━━ TEXT BLOCK
The Difference Between Content and Content Marketing
A few years ago, I was at a dinner party (I go to a lot of dinner parties, or at least I reference them frequently in essays, which may or may not reflect my actual social calendar) and someone asked me what I do for a living. "Content strategy," I said.
"Oh, so you do content marketing," he said, reaching for the cheese.
"No," I said, "content strategy."
"Right. Content marketing."
"No. They're different things."
He looked at me the way you look at someone who insists there's a meaningful difference between a couch and a sofa. I let it go, because there was brie and I have priorities.
But the distinction matters. It matters a lot, actually, and the fact that most people, including many people who work in marketing, don't understand it is the reason so much content is bad.
Content is the thing. Content marketing is a strategy.
Content is an essay, a video, a podcast, a social post, a white paper, a case study. It's the artifact. The thing someone reads or watches or listens to.
Content marketing is the strategic use of content to achieve business goals. It's the plan. The system. The "why are we making this and for whom and what do we want them to do after they've consumed it."
This seems simple but the confusion between them causes enormous problems. Because when you conflate the thing with the strategy, you end up prioritizing one at the expense of the other, and neither works well alone.
Content without strategy is art. Content marketing without quality content is spam. You need both, and you need to know which one you're working on at any given moment.
The content-first mistake
Some companies are great at making content. They hire talented writers. They produce beautiful videos. They have podcasts with good audio quality and interesting guests. The work is genuinely good.
But nobody sees it. Because there's no strategy behind it. No distribution plan. No audience targeting. No measurement. No connection between the content and the business goals. It's a beautiful meal served in an empty restaurant.
I worked with a startup once that had a genuinely excellent blog. The writing was sharp, the topics were interesting, the voice was distinctive. Traffic was basically nonexistent. They'd invested everything in the content and nothing in the marketing. They were surprised that good work wasn't automatically finding its audience.
This is the artist's fallacy: if you build it, they will come. They won't. Not without a plan. Joe Pulizzi has spent his career making this point, and he's right: content marketing is a business strategy, not a creative exercise. The creativity serves the strategy, not the other way around.
The marketing-first mistake
This is the more common problem, and it's the one I see at big companies all the time. The strategy is impeccable. There are funnels and personas and content calendars and distribution channels and measurement frameworks. It's all very organized and very strategic and the content itself is absolutely terrible.
Because nobody prioritized the content. They prioritized the marketing. The blog posts exist to hit keyword targets. The emails exist to nurture leads. The social posts exist to maintain presence. Everything is optimized for the system and nobody stopped to ask: would a human being actually want to read this?
━━━━
• [TASK 1] In the records, rewrite the lines from the one containing "How do I perform: Close" through the last line of the records, inclusive, with "How do I perform" renamed to "How can I carry out" and everything else left unchanged.
━━ ENTRIES
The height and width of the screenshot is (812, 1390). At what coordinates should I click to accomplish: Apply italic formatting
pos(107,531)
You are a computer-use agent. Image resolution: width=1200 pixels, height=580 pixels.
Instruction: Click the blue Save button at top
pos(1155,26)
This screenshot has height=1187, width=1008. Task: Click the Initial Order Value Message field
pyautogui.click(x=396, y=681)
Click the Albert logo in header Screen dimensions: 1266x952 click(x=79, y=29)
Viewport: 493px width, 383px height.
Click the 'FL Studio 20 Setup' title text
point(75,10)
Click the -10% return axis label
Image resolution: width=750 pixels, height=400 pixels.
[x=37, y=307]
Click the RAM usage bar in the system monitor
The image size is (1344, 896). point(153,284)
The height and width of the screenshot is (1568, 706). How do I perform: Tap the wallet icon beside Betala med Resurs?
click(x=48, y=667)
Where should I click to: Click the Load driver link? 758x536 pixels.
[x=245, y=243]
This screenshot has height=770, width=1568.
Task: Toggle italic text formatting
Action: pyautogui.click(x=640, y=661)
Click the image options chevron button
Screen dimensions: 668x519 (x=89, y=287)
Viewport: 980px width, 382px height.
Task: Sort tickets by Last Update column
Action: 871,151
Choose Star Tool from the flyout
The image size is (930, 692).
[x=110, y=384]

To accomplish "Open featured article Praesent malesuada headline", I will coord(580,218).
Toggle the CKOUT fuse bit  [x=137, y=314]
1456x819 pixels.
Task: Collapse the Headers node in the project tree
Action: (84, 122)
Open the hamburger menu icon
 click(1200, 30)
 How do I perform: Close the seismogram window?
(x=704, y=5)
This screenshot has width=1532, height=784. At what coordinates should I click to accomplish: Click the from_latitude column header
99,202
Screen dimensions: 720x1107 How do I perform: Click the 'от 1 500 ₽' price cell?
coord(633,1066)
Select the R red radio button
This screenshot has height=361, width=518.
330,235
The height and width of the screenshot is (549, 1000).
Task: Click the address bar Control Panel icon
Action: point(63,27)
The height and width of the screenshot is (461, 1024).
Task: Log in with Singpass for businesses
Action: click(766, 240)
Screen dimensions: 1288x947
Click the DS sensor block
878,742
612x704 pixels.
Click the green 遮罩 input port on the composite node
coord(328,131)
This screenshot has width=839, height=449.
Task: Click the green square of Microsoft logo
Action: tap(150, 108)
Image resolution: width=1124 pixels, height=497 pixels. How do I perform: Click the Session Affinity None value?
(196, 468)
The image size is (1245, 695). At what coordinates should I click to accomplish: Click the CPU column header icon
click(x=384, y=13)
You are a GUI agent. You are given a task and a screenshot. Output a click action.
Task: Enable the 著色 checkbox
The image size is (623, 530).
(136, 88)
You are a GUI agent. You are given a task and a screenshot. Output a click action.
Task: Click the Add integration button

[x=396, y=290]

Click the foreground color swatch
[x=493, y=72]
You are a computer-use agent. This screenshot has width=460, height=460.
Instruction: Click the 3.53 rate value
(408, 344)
━━━━
• [TASK 2] Reproduce the passage of the piece on content and content marketing between "Content is the" and "any given moment.", inclusive, word for word.

• [EXPECTED ANSWER 1]
 How can I carry out: Close the seismogram window?
(x=704, y=5)
This screenshot has width=1532, height=784. At what coordinates should I click to accomplish: Click the from_latitude column header
99,202
Screen dimensions: 720x1107 How can I carry out: Click the 'от 1 500 ₽' price cell?
coord(633,1066)
Select the R red radio button
This screenshot has height=361, width=518.
330,235
The height and width of the screenshot is (549, 1000).
Task: Click the address bar Control Panel icon
Action: point(63,27)
The height and width of the screenshot is (461, 1024).
Task: Log in with Singpass for businesses
Action: click(766, 240)
Screen dimensions: 1288x947
Click the DS sensor block
878,742
612x704 pixels.
Click the green 遮罩 input port on the composite node
coord(328,131)
This screenshot has width=839, height=449.
Task: Click the green square of Microsoft logo
Action: tap(150, 108)
Image resolution: width=1124 pixels, height=497 pixels. How can I carry out: Click the Session Affinity None value?
(196, 468)
The image size is (1245, 695). At what coordinates should I click to accomplish: Click the CPU column header icon
click(x=384, y=13)
You are a GUI agent. You are given a task and a screenshot. Output a click action.
Task: Enable the 著色 checkbox
The image size is (623, 530).
(136, 88)
You are a GUI agent. You are given a task and a screenshot. Output a click action.
Task: Click the Add integration button

[x=396, y=290]

Click the foreground color swatch
[x=493, y=72]
You are a computer-use agent. This screenshot has width=460, height=460.
Instruction: Click the 3.53 rate value
(408, 344)

• [EXPECTED ANSWER 2]
Content is the thing. Content marketing is a strategy.
Content is an essay, a video, a podcast, a social post, a white paper, a case study. It's the artifact. The thing someone reads or watches or listens to.
Content marketing is the strategic use of content to achieve business goals. It's the plan. The system. The "why are we making this and for whom and what do we want them to do after they've consumed it."
This seems simple but the confusion between them causes enormous problems. Because when you conflate the thing with the strategy, you end up prioritizing one at the expense of the other, and neither works well alone.
Content without strategy is art. Content marketing without quality content is spam. You need both, and you need to know which one you're working on at any given moment.